After a bit his breathing
evened out and he took his mind of the shoe situation by thinking what to get
out the freezer for dinner… mince and
throw in some vegies.
Shorty slammed his foot into
the shoe. Ha…done!
Shorty looked at his rifle and old canvas
pack sitting by the front door. All ready for tomorrow morning. Now that
thought got him excited, off to the farm of a mate’s mate near Cromwell, and
getting picked up by old Tommy Blackbird or Blackturd as he was always called
when they hunted together. Hell I might get a decent deer for the
freezer, that would be me meat for winter.
With a renewed sense of
purpose Shorty heaved himself up off the chair and walked the five steps to the
fridge, got the mince out, took the three steps to the bench and dropped the
frozen block down with a bang. He took the eight steps back to the chair sat
down and poked the log he just poked earlier with the file. Days like this
stretched out endlessly and gave Shorty a sense of foreboding, made him a bit anxious.
He started to think of things to do…chook
house needs a clean - eggs weren’t collected yesterday. He decided he
needed to get busy with some odd jobs around the yard, a cup of tea would be a
good start, then bugger it he said to
himself I’m going outside.
He boiled the jug poured the water into his mug,chucked in a
tea bag, splashed in bit of milk and then poked round for the sinking
bag burning his fingers in the process, in protest he lodged the dripping
teabag with such velocity into the sink it slapped against the side discharging
a milky brown rivulet that made its way slowly into the plughole.
With the warm mug cupped in his
hands, he manoeuvred back into position on the chair, lowering his hulking
frame onto the mountain of cushions, and with a contented sigh he took a sip of
tea. Damn I didn't turn the radio on, he muttered to himself, He wanted to check the time.
Shorty leaned a little too far
to check the clock - that was now hidden behind the cupboard door opened to get the mug out - and found he couldn’t regain his balance. The arm of
the chair gave way, the chair tipped over, he fell out along with the cushions
and the hot tea spilt down his leg and into the shoe.

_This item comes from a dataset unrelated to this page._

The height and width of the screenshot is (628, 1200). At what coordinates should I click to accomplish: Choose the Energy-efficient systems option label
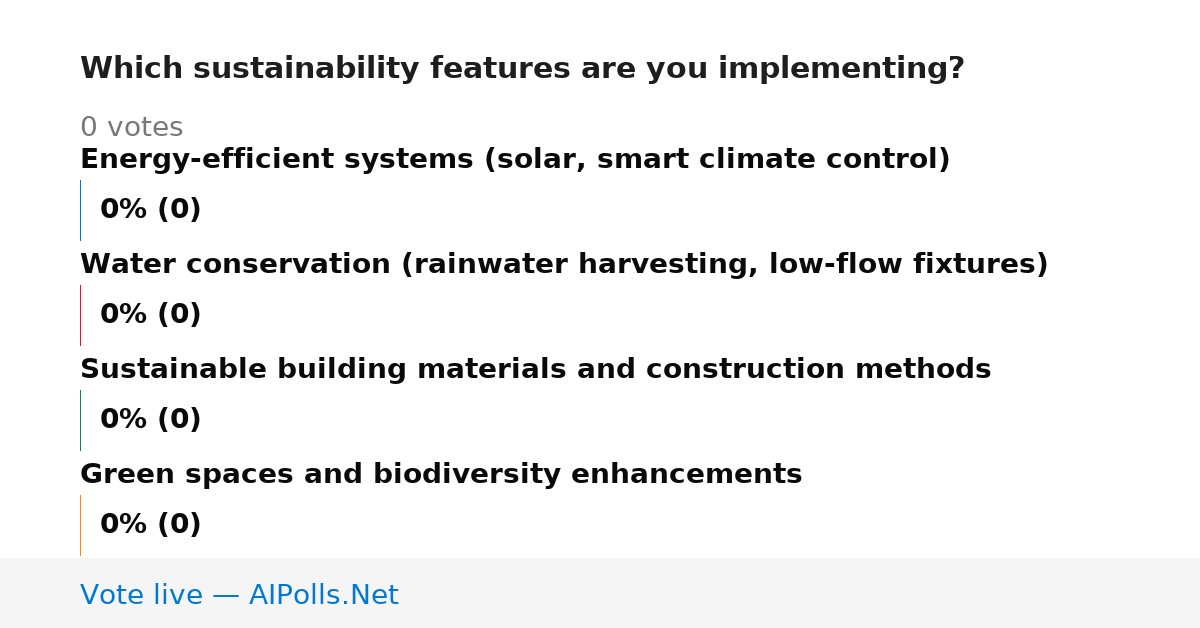[515, 160]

He lay on the floor holding the
empty mug in his hand.
The clock chimed the hour: 7.00am and
at precisely that moment there was a thud at the front door, the morning paper
had been delivered. He thought about yelling out but instantly rejected the
idea with the thought: damn old fool
don’t want anyone seeing me like this. He heard the front gate click shut.
Shorty crawled on all fours dragging
himself over to the dining table, he grabbed the edge with one hand then the
other and began the slow process of hauling himself up.
After what seemed a very long time he stood holding onto the table for dear life; wheezing and exclaiming out
loud that he needed a bloody cigarette or
his inhaler, or bloody both. He looked down at his feet. God damn it! He bellowed. The shoe had
come off.
He set the cushions back on
the chair, and managed to push the wooden arm into place making a mental note
to hammer the bastard in with a six-inch nail. He sat down and for the second
time that morning pushed the metal file between his heel and shoe. The back
seam split as the swollen foot fell into position.
Not to be outdone Shorty stood
up and tested the shoe, it wasn’t going anywhere, he pulled down his jersey,
lugged his woolly hat over his head and trundled off down the hallway to the back
door, he slipped on his swanny and with the file in his hand opened the door…
“…Better
go crack the bloody ice off the chooks water and find the hammer and nails.”
Authors Note: So the idea for this story all started with a visit to uncle Al's- one of Franks brothers. Al died in 2010. Well that chair in the photo was his and he'd sit there in front of a roaring pot belly fire. He had this bloody great big metal file and he used it as a shoe horn. So thats how this story came about.